Mark Wiens Being able to use the internet to communicate and spread information (in all formats) has completely changed the world. I think many people get the wrong impression of escaping the 9-to-5 and dream of a permanent vacation. But really, escaping the 9-to-5 is about working harder, probably more than 40 hours per week, yet doing something you’re passionate about while having flexibility and freedom.
PT What was the “aha” moment that sparked ongoing travel for you?
MW I grew up traveling and living in a number of different countries with my family. It wasn’t an “aha” moment but a mindset I had while attending university in the U.S. that I was going to travel as soon as I graduated. Having this goal in mind, I lived intentionally by working and saving throughout school.
PT How does a life of travel compare to your life in Arizona before you got on the road?
MW When you are truly passionate about something, you create experiences that revolve around what you love. At Arizona State, I didn’t have a chance to travel often, but I did have a group of friends from all over the world. When some of my friends learned how much I loved trying new foods, they invited me to their home or dorm to cook. Now my life is a little different because I’m able to travel with more freedom, but the experience of eating and connecting with people is available anywhere you are in the world.

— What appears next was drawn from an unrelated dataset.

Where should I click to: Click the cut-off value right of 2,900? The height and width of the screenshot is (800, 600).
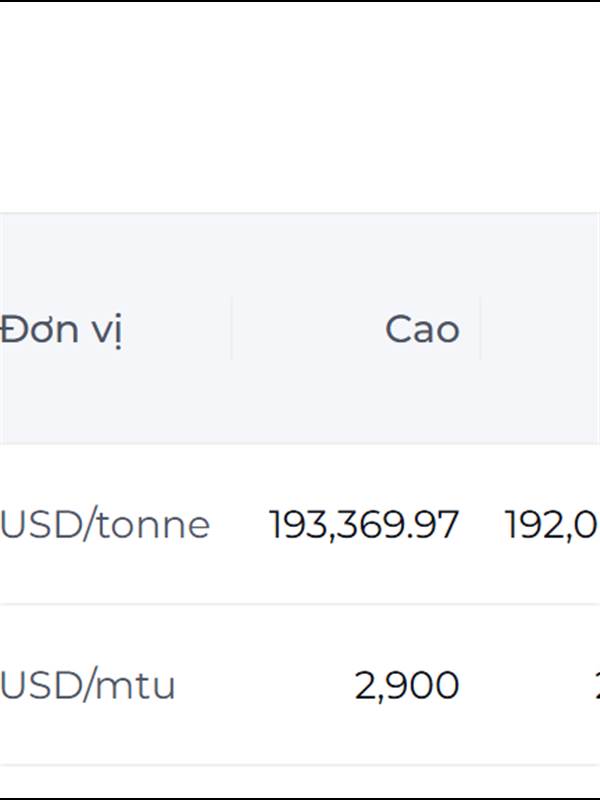pos(596,685)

PT What inspired you to start Migrationology, and how did it first grow?
MW When I first started traveling permanently, I began taking pictures of every meal I ate, and I accumulated loads of food photos. I started a blog to share those photos and update my family and friends about my travels. Initially, my blog was only intended to be for people I knew. As I continued to publish articles, however, I noticed that my blog grew and people found it via search engines, so I decided to provide helpful travel and food information for others. My blog grew due a combination of search engine optimization, guest posts and features on other websites and blogs.
PT Do you have a favorite travel anecdote you’d like to share with Paste readers?
MW A couple of years ago, I took a trip to Sri Lanka. Through a series of contacts, a friend and I ended up in the tea fields of central Sri Lanka and stayed with an amazing grandmother who was as excited to cook for me as I was excited to eat. One day, I went to the market and bought a chicken and prepared everything by hand. We roasted and ground spices and squeezed coconut milk to make coconut oil for a Sri Lankan chicken curry. It was the best chicken curry I’ve ever had in my life because she poured love into her cooking. Experiences like that make food travel so special.
PT The “dream job” and “travel blogging” mentality is also becoming more popular. Does the market seem saturated, and how do you stay connected with your followers?
MW First of all, travel blogging is hard work, and if you’re not committed and passionate about what you blog about, it’s likely that your blog will just be a hobby instead of a business. However, I don’t think the market is saturated, and I think there’s even more opportunity now than before. You have the ability to create better content than before, and there’s a world of information about marketing at your fingertips as long as you’re willing to learn. Then you succeed by developing a unique angle, providing helpful content, promoting your content, and staying committed. I stay connected with my readers through social media channels, especially YouTube and email.
PT What’s one tip you have for readers who want to live a life like yours?
MW From a business standpoint, make it your goal to provide something helpful for others. When you discover the cross between your passion and how you can help solve problems and benefit others, that’s when you can live your life with more freedom.
PT What are you most excited to focus on in 2016?
MW Along with blogging, I’m focusing on creating videos. It’s a format I enjoy consuming, and I think many others in the world do as well. In 2016, I plan to make more food and travel videos on YouTube that both inspire and provide helpful tips about food and travel.
Carolyn Crist is a freelance journalist based in Georgia. She writes about travel, health and business for regional and national publications.